Put them in fear, O Lord;
let the nations know that they are only human.    Selah

1 Samuel 16:14-23

David plays the harp for Saul

Now the spirit of the Lord departed from Saul, and an evil spirit from the Lord tormented him. And Saul’s servants said to him, “See now, an evil spirit from God is tormenting you. Let our lord now command the servants who attend you to look for someone who is skilful in playing the lyre; and when the evil spirit from God is upon you, he will play it, and you will feel better.” So Saul said to his servants, “Provide for me someone who can play well, and bring him to me.” One of the young men answered, “I have seen a son of Jesse the Bethlehemite who is skilful in playing, a man of valor, a warrior, prudent in speech, and a man of good presence; and the Lord is with him.” So Saul sent messengers to Jesse, and said, “Send me your son David who is with the sheep.” Jesse took a donkey loaded with bread, a skin of wine, and a kid, and sent them by his son David to Saul.

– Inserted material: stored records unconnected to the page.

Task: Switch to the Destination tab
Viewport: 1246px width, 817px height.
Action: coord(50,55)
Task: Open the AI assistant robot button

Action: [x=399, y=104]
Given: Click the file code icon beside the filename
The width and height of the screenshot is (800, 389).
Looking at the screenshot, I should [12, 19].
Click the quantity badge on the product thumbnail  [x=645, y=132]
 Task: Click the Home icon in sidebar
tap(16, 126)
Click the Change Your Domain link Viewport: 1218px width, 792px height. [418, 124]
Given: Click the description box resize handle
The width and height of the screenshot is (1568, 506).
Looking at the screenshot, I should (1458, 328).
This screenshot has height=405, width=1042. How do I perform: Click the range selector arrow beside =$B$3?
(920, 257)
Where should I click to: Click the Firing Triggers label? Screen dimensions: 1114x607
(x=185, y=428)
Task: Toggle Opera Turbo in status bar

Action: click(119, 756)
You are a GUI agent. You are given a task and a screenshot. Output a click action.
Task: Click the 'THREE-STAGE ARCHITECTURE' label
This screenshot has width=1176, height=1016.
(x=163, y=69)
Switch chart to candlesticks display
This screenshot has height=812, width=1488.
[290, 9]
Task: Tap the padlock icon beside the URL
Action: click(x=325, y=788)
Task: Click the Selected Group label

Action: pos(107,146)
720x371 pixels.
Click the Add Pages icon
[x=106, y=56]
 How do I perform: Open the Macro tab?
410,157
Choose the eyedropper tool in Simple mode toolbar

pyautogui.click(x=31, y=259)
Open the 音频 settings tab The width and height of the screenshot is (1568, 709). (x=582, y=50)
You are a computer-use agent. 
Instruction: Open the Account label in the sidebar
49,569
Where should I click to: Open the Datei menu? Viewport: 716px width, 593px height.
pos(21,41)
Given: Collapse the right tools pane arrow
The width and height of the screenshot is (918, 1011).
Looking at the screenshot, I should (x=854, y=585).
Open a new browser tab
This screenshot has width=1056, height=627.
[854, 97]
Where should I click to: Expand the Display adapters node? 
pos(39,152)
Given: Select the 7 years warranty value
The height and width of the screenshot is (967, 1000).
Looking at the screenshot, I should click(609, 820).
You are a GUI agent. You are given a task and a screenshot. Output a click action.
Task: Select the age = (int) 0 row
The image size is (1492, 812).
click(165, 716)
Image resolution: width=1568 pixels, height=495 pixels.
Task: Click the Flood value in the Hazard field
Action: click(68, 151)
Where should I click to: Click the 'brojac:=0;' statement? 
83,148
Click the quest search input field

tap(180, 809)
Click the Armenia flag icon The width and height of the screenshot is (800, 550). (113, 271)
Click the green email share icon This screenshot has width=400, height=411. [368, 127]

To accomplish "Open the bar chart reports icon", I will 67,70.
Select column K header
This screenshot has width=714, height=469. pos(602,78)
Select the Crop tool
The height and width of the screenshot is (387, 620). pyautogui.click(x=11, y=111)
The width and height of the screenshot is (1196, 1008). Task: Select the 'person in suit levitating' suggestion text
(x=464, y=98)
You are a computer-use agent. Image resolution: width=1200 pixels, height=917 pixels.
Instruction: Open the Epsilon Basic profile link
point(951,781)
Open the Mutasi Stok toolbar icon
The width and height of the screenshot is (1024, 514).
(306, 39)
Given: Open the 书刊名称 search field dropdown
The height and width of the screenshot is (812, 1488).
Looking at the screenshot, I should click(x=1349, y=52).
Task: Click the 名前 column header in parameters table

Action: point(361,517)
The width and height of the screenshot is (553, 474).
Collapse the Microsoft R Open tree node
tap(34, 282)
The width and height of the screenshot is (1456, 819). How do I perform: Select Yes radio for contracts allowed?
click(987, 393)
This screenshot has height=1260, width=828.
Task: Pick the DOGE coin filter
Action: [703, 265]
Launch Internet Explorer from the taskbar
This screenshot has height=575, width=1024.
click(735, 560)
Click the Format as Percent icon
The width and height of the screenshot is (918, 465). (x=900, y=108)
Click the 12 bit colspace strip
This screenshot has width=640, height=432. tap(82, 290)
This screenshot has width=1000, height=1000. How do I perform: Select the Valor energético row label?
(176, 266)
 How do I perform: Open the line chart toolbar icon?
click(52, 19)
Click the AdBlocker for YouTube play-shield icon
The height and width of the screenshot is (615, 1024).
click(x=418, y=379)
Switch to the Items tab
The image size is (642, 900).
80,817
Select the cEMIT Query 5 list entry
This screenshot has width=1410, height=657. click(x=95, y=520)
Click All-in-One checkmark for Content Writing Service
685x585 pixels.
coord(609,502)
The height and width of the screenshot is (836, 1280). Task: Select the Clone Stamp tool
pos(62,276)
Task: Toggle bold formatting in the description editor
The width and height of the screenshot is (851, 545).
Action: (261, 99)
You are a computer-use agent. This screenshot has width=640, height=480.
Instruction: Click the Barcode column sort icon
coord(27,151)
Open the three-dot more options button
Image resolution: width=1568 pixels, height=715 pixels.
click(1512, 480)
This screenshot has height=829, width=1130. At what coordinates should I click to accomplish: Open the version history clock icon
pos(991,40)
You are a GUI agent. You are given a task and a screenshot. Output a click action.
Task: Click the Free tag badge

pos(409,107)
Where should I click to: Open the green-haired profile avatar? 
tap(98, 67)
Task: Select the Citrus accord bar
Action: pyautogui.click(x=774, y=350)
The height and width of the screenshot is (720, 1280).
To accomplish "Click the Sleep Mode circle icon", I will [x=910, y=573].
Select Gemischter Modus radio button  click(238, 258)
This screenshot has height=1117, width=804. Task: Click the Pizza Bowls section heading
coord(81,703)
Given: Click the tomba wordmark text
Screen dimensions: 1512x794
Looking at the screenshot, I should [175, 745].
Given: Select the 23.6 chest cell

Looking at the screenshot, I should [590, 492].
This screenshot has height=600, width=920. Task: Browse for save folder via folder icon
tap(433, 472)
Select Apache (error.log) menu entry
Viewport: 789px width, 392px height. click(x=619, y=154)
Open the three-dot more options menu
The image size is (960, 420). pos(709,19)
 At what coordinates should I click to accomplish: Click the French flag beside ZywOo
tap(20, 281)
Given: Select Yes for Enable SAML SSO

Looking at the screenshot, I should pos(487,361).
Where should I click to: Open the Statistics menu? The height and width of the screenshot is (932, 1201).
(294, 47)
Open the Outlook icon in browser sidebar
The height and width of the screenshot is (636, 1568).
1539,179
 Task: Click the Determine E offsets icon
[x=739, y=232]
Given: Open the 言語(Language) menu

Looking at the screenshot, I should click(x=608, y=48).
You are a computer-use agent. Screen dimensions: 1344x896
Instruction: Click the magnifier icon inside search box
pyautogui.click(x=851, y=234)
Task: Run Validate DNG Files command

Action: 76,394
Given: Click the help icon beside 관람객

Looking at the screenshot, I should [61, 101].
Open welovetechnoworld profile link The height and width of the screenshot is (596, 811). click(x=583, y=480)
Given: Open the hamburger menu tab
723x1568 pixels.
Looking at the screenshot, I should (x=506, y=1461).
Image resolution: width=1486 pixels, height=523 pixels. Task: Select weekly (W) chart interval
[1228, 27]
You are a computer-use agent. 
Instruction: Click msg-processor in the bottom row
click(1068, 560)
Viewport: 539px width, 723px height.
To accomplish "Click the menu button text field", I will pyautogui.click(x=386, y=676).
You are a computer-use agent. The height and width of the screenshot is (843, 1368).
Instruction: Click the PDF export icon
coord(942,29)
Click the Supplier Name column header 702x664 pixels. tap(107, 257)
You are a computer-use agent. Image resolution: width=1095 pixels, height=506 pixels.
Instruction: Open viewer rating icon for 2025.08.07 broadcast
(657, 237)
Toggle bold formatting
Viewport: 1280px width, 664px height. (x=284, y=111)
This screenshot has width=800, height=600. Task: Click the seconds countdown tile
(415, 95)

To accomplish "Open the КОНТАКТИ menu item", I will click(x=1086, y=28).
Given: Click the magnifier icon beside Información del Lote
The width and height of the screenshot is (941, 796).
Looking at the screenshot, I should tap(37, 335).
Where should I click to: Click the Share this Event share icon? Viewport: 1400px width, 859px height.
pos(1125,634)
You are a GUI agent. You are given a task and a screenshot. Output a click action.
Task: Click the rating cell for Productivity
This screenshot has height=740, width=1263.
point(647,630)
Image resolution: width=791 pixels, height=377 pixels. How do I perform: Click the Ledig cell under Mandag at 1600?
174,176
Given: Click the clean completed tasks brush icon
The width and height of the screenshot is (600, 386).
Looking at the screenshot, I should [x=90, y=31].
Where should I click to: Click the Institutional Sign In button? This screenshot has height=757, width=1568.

And David came to Saul, and entered his service. Saul loved him greatly, and he became his armour-bearer. Saul sent to Jesse, saying, “Let David remain in my service, for he has found favor in my sight.” And whenever the evil spirit from God came upon Saul, David took the lyre and played it with his hand, and Saul would be relieved and feel better, and the evil spirit would depart from him.

Acts 20: 1-16

Paul’s travels

After the uproar had ceased, Paul sent for the disciples; and after encouraging them and saying farewell, he left for Macedonia. When he had gone through those regions and had given the believers much encouragement, he came to Greece, where he stayed for three months. He was about to set sail for Syria when a plot was made against him by the Jews, and so he decided to return through Macedonia. He was accompanied by Sopater son of Pyrrhus from Beroea, by Aristarchus and Secundus from Thessalonica, by Gaius from Derbe, and by Timothy, as well as by Tychicus and Trophimus from Asia. They went ahead and were waiting for us in Troas; but we sailed from Philippi after the days of Unleavened Bread, and in five days we joined them in Troas, where we stayed for seven days.

On the first day of the week, when we met to break bread, Paul was holding a discussion with them; since he intended to leave the next day, he continued speaking until midnight. There were many lamps in the room upstairs where we were meeting. A young man named Eutychus, who was sitting in the window, began to sink off into a deep sleep while Paul talked still longer. Overcome by sleep, he fell to the ground three floors below and was picked up dead. But Paul went down, and bending over him took him in his arms, and said, “Do not be alarmed, for his life is in him.” Then Paul went upstairs, and after he had broken bread and eaten, he continued to converse with them until dawn; then he left. Meanwhile they had taken the boy away alive and were not a little comforted.

We went ahead to the ship and set sail for Assos, intending to take Paul on board there; for he had made this arrangement, intending to go by land himself. When he met us in Assos, we took him on board and went to Mitylene. We sailed from there, and on the following day we arrived opposite Chios. The next day we touched at Samos, and the day after that we came to Miletus. For Paul had decided to sail past Ephesus, so that he might not have to spend time in Asia; he was eager to be in Jerusalem, if possible, on the day of Pentecost.